Petrogenesis and mineralization of the Fenghuangshan skarn Cu-Au deposit, Tongling ore cluster field, Lower Yangtze metallogenic belt

- Both zircon ages and molybdenite Re-Os ages confirm Fenghuangshan intrusion and Cu-Au ore deposit formed at c.a. 140 Ma.
- Geochemical and re-explained published isotopic data indicate that these adakitic rocks related to Cu-Au mineralization were most likely derived from partial melting of a subducted mid-oceanic ridge.
- The high rhenium contents of molybdenites suggest ore materials have mixed source from mantle and crust.

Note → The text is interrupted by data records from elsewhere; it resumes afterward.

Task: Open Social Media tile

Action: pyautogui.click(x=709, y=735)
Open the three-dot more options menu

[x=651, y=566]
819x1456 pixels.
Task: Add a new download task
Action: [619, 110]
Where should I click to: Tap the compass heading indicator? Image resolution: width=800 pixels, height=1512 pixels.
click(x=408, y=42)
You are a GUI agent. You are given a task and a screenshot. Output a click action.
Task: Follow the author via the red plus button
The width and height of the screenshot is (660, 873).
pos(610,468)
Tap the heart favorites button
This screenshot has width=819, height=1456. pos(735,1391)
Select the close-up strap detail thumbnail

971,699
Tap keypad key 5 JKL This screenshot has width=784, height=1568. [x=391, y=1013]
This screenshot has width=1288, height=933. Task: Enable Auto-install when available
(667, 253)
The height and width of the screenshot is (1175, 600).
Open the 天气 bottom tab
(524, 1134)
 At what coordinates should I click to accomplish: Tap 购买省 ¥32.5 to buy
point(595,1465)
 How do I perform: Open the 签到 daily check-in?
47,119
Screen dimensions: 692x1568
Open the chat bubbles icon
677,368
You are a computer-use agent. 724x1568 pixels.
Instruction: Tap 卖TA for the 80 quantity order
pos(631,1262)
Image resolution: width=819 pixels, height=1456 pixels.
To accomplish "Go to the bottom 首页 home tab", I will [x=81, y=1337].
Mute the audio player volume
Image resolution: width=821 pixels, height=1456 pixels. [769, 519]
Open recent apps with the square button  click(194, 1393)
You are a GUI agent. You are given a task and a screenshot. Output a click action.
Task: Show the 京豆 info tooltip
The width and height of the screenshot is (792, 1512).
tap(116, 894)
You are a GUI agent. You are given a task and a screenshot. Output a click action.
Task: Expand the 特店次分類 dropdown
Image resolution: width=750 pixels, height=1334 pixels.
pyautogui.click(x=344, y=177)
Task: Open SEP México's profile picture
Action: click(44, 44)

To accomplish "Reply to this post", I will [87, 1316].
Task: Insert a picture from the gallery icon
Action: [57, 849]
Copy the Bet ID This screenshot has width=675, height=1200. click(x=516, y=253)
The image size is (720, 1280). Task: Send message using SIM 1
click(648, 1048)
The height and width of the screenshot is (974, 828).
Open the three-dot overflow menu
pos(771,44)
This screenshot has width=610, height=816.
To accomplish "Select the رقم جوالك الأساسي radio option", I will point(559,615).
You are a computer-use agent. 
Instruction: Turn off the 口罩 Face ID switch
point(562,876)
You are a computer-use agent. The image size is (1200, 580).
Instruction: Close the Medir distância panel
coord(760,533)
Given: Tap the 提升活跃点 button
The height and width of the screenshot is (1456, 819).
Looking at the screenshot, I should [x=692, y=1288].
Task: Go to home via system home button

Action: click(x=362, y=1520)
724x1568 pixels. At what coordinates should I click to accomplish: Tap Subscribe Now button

The Fenghuangshan copper-gold deposit, located in the Tongling ore cluster field along the Lower Yangtze metallogenic belt (LYRB) in eastern China, mainly consist of skarn ores hosted in granodiorite. U-Pb dating of magmatic zircons from Fenghuangshan granodiorite yields a weighted mean 206Pb/238U age of 143.1 ± 1.6 Ma. Five molybdenite samples collected in the Fenghuangshan deposit yield a Re-Os isochron age of 141.7 ± 0.8 Ma, demonstrating that the ore formation event is coeval with the Fenghuangshan granodiorite intrusion. The magmatic zircon ƐHf(T) values vary from − 12.0 to − 28.3, corresponding two-stage Hf model ages between 1.6 Ga to 2.4 Ga. Geochemical and isotopic signatures suggest that the Fenghuangshan granodiorite resembles adakite, which was derived from partial melting of the subducted oceanic crust towards LYRB during the early Cretaceous. The occurrence of inherited zircons shows the intrusive granodiorite was assimilated by old crustal materials during its emplacement. The biotite thermobarometry, zircon Ce(IV)/Ce(III) ratios and Eu anomalies coincidently demonstrate that the magma source of granodiorite was under high to moderate oxidized condition, conducive to Cu-Au mineralization. The sulfide ores in Fenghuangshan deposit are enriched in Pd and Pt, which could also be a consequence of the high oxidized magma source. The high Re abundance in molybdenite and platinum group element (PGE) contents of sulfide ores suggest that the ore-forming materials are characterized by mixed sources from the mantle and crust, and were slightly affected by hydrothermal alteration.